» **INSTRUCTIONS FOR THE TASK**:
In the records, swap "Describe" for "Identify" in everything from the line containing "Describe the element at coordinates (1223, 127)" down to the line containing "coordinates (815, 182).", and return only those lines with nothing else changed.

» **DATA TO USE**:
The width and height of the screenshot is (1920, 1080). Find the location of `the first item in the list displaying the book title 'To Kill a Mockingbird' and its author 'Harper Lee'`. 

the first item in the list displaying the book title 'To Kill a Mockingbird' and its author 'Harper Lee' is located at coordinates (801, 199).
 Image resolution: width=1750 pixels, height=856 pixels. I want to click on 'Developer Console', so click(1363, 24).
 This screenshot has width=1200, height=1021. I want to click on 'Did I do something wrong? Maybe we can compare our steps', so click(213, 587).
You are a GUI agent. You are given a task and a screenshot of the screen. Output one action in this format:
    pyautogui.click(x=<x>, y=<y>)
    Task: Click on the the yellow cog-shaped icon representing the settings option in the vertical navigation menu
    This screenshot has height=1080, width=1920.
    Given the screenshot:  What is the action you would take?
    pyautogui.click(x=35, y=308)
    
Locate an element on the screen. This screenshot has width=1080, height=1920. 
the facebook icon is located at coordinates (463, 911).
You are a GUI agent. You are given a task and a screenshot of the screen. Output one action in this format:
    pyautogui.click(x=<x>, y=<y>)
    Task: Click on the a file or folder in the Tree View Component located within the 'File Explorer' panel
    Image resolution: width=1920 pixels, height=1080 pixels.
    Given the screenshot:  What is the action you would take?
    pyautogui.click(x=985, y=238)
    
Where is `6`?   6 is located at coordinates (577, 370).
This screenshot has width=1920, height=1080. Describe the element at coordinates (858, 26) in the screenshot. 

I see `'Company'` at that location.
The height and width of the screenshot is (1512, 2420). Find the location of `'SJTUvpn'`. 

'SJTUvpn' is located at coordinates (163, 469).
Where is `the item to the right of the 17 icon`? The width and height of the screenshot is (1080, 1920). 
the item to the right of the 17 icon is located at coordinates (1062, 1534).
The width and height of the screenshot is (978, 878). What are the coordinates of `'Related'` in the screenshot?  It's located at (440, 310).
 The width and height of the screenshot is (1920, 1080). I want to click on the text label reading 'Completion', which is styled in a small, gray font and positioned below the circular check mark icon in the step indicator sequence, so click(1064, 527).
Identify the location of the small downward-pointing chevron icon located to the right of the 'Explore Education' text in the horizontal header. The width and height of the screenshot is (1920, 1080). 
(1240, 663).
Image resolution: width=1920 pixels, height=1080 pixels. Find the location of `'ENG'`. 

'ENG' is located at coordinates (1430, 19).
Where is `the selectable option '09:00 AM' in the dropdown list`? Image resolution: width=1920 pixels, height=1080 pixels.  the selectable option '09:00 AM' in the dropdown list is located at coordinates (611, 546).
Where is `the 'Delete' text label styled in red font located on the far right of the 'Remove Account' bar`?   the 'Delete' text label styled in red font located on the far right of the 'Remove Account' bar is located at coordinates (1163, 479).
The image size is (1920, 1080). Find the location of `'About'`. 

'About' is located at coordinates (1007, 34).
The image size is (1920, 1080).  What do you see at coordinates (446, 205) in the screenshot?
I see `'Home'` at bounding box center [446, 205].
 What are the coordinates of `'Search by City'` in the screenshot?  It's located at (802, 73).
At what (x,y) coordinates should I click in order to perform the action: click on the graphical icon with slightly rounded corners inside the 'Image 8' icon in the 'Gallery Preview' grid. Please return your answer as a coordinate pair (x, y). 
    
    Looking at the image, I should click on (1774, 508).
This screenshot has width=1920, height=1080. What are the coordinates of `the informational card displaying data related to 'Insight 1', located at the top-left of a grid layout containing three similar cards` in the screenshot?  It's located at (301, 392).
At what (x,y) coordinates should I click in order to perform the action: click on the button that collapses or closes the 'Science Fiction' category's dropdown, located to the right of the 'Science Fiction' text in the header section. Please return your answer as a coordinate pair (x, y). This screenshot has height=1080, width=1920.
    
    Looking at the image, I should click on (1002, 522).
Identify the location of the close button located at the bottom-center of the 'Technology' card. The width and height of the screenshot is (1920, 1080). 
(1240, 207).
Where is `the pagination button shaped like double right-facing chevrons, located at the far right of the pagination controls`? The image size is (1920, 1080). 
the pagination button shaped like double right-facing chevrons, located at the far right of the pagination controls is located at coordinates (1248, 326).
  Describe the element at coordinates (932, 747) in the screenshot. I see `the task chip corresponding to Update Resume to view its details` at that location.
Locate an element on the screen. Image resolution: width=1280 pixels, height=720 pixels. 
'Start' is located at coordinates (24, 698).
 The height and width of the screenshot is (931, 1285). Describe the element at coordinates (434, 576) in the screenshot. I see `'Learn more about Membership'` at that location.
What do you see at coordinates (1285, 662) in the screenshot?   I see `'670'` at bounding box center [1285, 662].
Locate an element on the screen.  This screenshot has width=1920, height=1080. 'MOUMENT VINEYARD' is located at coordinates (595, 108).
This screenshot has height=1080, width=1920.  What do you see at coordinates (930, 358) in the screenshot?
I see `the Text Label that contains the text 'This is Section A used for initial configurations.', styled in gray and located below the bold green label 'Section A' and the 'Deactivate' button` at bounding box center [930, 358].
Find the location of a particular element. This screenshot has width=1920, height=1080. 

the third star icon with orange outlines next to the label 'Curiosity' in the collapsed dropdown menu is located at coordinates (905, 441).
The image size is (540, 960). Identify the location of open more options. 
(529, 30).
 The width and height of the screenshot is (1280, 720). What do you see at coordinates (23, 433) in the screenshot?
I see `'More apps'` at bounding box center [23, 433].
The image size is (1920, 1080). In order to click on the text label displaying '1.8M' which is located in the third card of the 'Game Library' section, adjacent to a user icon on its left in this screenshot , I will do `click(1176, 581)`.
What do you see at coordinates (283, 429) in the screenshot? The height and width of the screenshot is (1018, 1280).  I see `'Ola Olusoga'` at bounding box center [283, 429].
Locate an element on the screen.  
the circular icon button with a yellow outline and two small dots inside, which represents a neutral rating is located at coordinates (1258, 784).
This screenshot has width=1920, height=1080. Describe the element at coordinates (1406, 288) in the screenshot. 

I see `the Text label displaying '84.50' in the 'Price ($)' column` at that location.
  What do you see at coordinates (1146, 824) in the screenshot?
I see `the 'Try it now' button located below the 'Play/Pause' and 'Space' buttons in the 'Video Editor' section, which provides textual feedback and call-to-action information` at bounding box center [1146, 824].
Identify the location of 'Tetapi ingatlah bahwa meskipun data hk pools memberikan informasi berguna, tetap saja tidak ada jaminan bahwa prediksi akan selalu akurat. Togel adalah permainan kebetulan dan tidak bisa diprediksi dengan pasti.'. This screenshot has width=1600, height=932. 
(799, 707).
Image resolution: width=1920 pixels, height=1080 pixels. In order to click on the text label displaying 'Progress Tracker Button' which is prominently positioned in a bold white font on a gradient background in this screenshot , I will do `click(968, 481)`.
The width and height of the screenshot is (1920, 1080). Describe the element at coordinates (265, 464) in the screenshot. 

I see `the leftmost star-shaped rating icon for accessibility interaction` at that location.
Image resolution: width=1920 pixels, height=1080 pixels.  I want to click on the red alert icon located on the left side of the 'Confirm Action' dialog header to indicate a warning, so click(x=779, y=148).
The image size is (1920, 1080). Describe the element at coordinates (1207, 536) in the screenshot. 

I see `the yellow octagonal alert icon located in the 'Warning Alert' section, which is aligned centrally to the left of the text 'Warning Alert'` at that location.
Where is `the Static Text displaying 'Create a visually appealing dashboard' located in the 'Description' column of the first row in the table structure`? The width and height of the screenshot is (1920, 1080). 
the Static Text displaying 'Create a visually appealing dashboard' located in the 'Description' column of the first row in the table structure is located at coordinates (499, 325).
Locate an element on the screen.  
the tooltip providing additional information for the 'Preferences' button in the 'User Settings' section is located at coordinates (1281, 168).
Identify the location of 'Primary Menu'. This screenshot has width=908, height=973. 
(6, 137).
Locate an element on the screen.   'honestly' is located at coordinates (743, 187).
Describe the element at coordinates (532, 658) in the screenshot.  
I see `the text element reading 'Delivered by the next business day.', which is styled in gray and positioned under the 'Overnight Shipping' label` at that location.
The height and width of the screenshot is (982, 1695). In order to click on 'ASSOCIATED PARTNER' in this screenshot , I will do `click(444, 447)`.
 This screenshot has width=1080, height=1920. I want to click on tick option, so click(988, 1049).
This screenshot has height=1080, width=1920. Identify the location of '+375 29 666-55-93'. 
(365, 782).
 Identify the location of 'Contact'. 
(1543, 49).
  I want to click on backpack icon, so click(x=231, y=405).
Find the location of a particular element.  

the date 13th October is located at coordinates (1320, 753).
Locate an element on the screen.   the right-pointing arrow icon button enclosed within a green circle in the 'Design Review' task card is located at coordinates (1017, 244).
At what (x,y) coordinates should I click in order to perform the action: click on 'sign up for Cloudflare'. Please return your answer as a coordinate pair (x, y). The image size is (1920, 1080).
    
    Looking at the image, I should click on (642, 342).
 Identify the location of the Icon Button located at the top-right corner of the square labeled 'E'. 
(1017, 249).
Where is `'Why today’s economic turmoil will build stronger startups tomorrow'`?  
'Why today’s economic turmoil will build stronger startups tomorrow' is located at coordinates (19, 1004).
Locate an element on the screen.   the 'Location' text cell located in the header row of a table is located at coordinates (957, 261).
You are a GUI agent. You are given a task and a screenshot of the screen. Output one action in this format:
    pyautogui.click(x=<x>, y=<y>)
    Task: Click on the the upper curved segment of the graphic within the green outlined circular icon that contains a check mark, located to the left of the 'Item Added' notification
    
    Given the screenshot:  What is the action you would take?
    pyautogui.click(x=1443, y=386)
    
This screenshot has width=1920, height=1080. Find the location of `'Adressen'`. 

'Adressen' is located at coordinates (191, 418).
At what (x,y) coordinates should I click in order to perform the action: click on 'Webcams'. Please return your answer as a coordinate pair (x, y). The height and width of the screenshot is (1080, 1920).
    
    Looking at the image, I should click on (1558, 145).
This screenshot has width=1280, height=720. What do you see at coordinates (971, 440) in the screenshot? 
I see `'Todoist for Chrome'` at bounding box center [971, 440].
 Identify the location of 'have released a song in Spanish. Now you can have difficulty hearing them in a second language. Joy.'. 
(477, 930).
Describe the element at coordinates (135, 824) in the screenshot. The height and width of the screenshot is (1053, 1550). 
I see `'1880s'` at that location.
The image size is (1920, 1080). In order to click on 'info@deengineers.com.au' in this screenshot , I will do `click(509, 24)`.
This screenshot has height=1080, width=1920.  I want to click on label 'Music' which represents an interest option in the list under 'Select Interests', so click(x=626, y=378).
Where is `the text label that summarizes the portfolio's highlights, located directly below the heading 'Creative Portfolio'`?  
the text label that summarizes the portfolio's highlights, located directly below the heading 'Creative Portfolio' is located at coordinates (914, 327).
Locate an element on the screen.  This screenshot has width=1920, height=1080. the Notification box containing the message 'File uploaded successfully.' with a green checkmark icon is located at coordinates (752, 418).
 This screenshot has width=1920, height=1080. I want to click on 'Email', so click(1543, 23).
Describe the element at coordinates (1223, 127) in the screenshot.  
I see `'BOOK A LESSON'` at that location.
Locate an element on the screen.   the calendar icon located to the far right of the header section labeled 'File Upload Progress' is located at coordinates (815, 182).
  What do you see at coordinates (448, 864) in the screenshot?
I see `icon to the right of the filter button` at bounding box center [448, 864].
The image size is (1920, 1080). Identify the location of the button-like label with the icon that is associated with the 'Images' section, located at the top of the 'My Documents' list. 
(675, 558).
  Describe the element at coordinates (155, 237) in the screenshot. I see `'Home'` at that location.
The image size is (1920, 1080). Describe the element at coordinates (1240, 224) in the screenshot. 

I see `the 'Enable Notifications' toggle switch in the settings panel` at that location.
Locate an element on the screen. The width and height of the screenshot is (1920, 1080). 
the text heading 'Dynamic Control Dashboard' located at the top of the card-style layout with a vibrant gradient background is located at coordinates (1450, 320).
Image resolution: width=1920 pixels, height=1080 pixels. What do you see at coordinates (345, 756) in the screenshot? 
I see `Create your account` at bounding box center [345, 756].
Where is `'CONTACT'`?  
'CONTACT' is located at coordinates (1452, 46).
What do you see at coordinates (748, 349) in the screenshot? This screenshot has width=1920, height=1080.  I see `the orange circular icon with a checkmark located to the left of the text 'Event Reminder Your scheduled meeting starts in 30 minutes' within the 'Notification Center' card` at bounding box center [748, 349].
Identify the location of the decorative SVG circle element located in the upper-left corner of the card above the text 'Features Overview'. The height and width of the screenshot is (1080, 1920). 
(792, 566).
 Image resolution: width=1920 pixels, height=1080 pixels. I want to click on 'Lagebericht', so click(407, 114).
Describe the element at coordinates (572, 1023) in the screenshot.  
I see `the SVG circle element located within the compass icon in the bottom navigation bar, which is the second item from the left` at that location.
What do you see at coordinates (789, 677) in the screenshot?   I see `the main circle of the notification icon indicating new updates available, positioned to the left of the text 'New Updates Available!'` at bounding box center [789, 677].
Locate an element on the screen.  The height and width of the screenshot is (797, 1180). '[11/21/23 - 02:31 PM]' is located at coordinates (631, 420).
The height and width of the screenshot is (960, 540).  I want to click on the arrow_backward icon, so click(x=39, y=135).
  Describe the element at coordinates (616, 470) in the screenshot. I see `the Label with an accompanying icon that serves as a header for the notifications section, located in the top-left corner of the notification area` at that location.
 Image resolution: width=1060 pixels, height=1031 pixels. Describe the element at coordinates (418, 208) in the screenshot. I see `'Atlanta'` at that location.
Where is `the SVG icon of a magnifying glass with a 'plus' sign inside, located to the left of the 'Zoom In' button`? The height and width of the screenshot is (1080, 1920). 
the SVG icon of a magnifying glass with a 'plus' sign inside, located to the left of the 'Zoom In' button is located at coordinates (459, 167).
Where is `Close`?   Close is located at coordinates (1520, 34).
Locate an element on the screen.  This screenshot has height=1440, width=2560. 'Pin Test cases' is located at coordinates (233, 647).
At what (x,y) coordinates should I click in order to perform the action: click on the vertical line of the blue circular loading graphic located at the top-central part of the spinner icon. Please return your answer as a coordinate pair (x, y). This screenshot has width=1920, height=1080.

» **EXPECTED ANSWER**:
Identify the element at coordinates (1223, 127) in the screenshot.  
I see `'BOOK A LESSON'` at that location.
Locate an element on the screen.   the calendar icon located to the far right of the header section labeled 'File Upload Progress' is located at coordinates (815, 182).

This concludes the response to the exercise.